Friday, February 26, 2010

The Story

Shark men: Gary (right), our iconic Rusi and Alex the Sharkman.

Bless Gary!

Every picture truly tells a story!
After I posted that old picture of Gary and the Tiger Shark, he took the time to write me a moving message about the story behind it - just for me and not meant for public consumption. But having asked, he's granted me permission to post it. I love it as it so eloquently documents the transition from macho Shark killer to passionate Shark advocate, and what a good man my dear friend Gary really is.
Here is Gary's reminiscence of that fateful day.

Dear Mike,

You know that photo of the shark and myself has a story with it that I want to share.
I lived in the Gambier Islands in remote eastern French Polynesia for many months when I was sailing around the world. I would go out with the natives everyday and photograph them free diving black pearls and shooting fish for the village. One day we went out in three dugouts to spear a seasonal schooling fish they called Nanui (like a Bermuda chub) in the lagoon. There were many sharks around due to the amount of fish being shot and large amounts of blood.

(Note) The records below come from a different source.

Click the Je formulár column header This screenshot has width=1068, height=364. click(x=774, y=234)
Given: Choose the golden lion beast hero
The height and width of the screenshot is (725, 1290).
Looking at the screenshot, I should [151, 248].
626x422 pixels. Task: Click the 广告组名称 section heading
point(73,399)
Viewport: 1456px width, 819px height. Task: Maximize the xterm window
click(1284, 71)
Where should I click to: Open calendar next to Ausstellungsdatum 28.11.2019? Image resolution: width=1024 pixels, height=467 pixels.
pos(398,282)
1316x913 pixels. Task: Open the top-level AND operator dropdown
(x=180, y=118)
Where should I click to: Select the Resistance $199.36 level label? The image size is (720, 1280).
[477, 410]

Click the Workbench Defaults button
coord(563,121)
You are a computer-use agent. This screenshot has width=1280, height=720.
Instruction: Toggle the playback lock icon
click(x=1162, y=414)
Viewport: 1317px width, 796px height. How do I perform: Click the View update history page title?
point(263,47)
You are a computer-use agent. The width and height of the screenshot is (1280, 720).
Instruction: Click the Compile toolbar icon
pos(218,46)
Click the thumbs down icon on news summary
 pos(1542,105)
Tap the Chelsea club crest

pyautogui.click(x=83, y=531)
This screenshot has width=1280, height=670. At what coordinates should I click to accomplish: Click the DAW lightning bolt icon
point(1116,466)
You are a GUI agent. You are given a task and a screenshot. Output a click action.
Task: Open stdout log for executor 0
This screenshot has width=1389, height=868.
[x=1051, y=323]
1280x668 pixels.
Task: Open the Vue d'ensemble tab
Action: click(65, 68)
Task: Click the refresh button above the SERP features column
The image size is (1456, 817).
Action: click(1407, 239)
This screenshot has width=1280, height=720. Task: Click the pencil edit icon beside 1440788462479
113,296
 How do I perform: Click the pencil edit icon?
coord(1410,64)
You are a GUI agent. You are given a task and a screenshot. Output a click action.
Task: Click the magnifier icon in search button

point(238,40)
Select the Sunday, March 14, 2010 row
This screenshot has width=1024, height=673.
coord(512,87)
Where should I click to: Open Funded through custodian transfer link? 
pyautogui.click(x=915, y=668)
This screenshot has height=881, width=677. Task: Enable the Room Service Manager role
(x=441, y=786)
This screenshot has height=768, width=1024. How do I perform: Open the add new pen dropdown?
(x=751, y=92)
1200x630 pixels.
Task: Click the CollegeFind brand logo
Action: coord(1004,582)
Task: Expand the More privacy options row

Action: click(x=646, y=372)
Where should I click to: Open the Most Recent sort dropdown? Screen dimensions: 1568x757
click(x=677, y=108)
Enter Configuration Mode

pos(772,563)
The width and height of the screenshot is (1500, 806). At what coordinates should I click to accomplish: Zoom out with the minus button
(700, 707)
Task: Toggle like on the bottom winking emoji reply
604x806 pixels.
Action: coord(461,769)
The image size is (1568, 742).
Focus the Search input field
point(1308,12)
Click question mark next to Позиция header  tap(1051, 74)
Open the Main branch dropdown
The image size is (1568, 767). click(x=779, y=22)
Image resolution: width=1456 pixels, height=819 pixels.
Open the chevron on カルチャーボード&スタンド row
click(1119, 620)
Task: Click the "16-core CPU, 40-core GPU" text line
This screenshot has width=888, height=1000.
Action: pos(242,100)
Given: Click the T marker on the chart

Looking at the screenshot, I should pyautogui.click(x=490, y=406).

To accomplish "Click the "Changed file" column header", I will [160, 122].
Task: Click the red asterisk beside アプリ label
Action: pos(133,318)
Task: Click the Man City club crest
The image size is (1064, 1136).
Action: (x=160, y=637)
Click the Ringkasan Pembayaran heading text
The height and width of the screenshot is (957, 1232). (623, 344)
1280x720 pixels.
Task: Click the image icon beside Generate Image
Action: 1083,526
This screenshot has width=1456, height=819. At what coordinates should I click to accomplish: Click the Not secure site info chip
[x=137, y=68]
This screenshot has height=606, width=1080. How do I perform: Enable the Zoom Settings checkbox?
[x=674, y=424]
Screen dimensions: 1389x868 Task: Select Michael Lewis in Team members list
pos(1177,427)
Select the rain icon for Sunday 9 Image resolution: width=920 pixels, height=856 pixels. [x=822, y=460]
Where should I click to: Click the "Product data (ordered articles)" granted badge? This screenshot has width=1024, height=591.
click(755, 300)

I was snapping away at the grey reefs and blacktips with my camera when the tiger showed up.
This is in 1980-81 and most folks knew nothing about shark behavior or how to read it. The tiger was amped up and initially went after a couple of the native free divers, chewing on their fins. The tiger then came at my wife, who kicked her away repeatedly while backpedaling to get away. It even bit one of the outrigger logs on one of the canoes!

I carried a bangstick in the bottom of my dive bag that someone had given me before I left to sail around the world and I had never used it.

However, it was in my dive bag in the canoe that day. I quickly rolled into the outrigger canoe, grabbed it and rolled back in the water just in time to see the tiger turn and charge at me. To this day I really did not know what I was going to do with the bang stick but when she came at me and tried to bite the stick in my hand I rolled over her back and shot her behind the head.

Ultimately I got a rope on her tail and towed her back to the village behind the outrigger canoe.
There was a great celebration in the village and they feasted on the tiger shark that night. I was the honored guest because I had slayed this magnificent beast. In Polynesian fashion the celebration was done out of respect for the valiant shark. Never in a boastful way.
The chief of the village presented me with a tooth from each side of the jaw of the tiger shark and those are the same teeth I have worn around my neck now for 30 years!

They are a reminder to me of how we fear what we do not understand.
It is a symbol of man's ignorance.
That photo of the tiger and I..... is like another person. A person who did not understand that the tiger shark was only doing what it was meant to do. That day in the lagoon.....we created that seemingly dangerous encounter by our spearfishing for the village. In retrospect, I have relived that day a thousand times in my head and early on realized that all we really had to do was get out the water and let her enjoy another day of life in her world.
We were the intruders...and not the other way around.

I would say that that one experience with the tiger shark set the tone of how I would dedicate the rest of my life to understanding and helping others understand this misunderstood creature.
Hopefully she did not die in vain.

All of us old timers in this business of sharks have similar experiences.
Most of us just did not know how limited the ocean and its resources were when we were young. It was a path of knowledge most of us walked. We saw the changes ourselves first hand. We did not read about it. We lived it and saw it each time we went underwater in our work and travels around the world. At least we were wise enough to see the damage for what it was and try and change the tidal flow as best we could with education of others.

Take care old man!

Love 'ya mon!


Robert said...

Great moving and inspirational story Gary.

Thank you and Mike for sharing that with us.

We attended a great Shark Party here in Hong Kong last night. We will tell you more later.

Keep up the good fight.

Wolfgang Leander said...

Good story, Gary; reminds me of my own bio as a shark nut.